Sustainable concrete can help reduce the construction industry’s environmental footprints

Sustainable concrete can help reduce the construction industry’s environmental footprints

Concrete has been dubbed the “most destructive material on earth” and for good reason.

“By the time you are halfway through this article, the volume would fill the Albert Hall and spill out into Hyde Park. In a day it would be almost the size of China’s Three Gorges Dam. In a single year, there is enough to patio over every hill, dale, nook and cranny in England,” The Guardian newspaper explains.

“After water, concrete is the most widely used substance on Earth. If the cement industry were a country, it would be the third largest carbon dioxide emitter in the world with up to 2.8bn tonnes, surpassed only by China and the US,” the newspaper goes on.

It’s no surprise then that the race is on for sustainable alternatives to concrete.
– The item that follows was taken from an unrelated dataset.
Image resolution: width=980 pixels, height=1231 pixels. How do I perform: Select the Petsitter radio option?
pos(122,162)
One team of international researchers, led by scientists at Flinders University in Australia, has come up with a novel solution by replacing synthetic reinforcement materials with natural fibres and materials from waste streams.

Their technique, they report, has yielded “geopolymers reinforced with renewable natural fibres and made with industrial by-products and waste-based sands from lead smelting or glass-making can match the strength, durability and drying shrinkage qualities of those containing natural sand, which in turn consumes more raw resources and generates extra emissions in its processing.”
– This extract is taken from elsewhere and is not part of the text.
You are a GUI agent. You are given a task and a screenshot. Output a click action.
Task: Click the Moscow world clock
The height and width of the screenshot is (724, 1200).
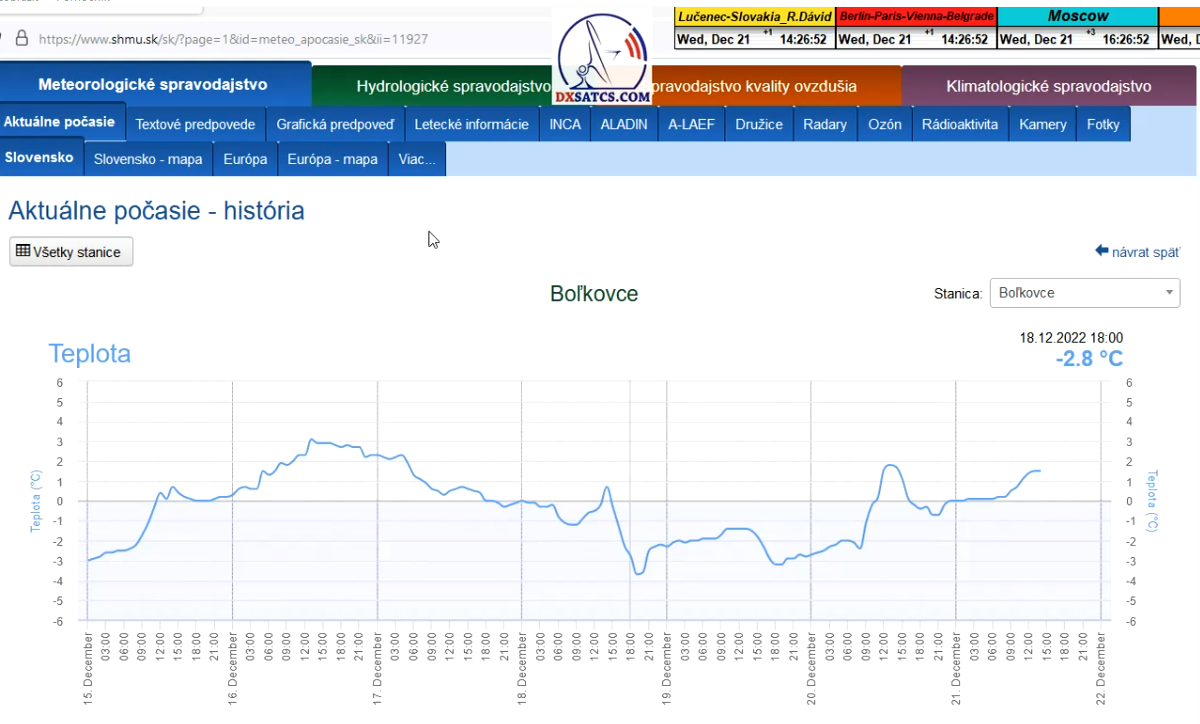coord(1077,28)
The newly made alternative to conventional concrete shows great promise with the use of natural fibres in structural-grade construction materials. Test results show that geopolymers made with waste glass sand have superior strength and lower water absorption than geopolymers made with natural river sand.
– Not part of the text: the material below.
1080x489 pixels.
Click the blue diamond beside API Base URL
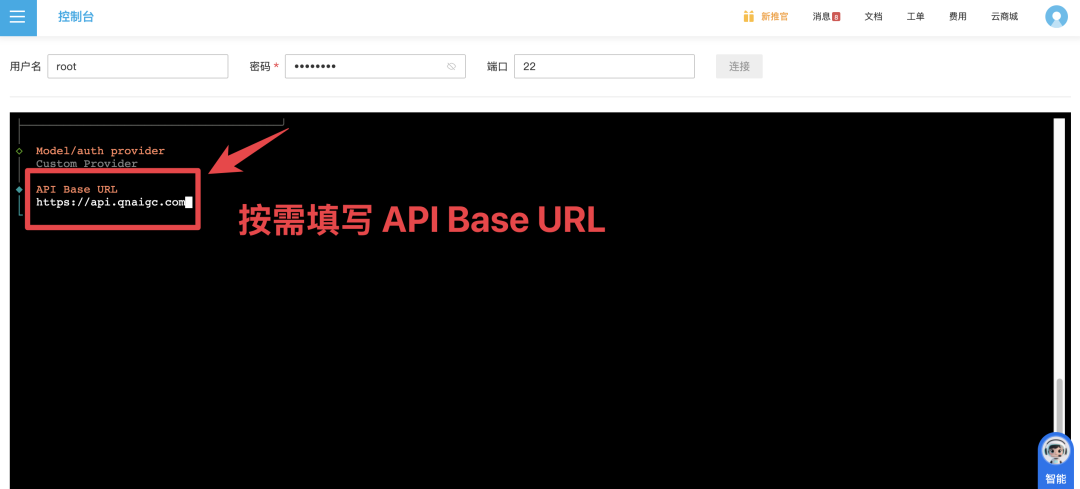(19, 189)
At the same time, lead smelter slag-based geopolymers have lower drying shrinkage compared to geopolymers prepared with natural river sand. Natural fibres such as ramie, sisal, hemp, coir, jute and bamboo were also trialed in experiments.

“The geopolymers containing 1% ramie, hemp and bamboo fibre — and 2% ramie fibre — exhibit higher compressive and tensile strength and a lower drying shrinkage than unreinforced geopolymers, while those containing 1% ramie fibre have the highest strength and lowest drying shrinkage,” the researchers report.

Each year some 25 billion tons of concrete are used worldwide with the making of concrete consuming about 30% of non-renewable natural resources and emitting about 8% of greenhouse gases. However, the new concrete substitute, if scaled up sufficiently, could make the industry a lot more sustainable, the scientists say.

“[W]e can not only recycle huge volumes of industrial by-products and waste materials, including concrete aggregates, to improve the mechanical and durability properties of concrete, but also use alternative eco-friendly natural fibres which otherwise would not be used constructively,” says Aliakbar Gholampour, a researcher in structural engineering who was an author of a study on the findings.

“[We] will also look to design mixes of recycled coarse aggregates and other types of cellulosic fibres, including water paper, for different construction and building applications. We also plan to investigate their application in construction 3D printing for the future.”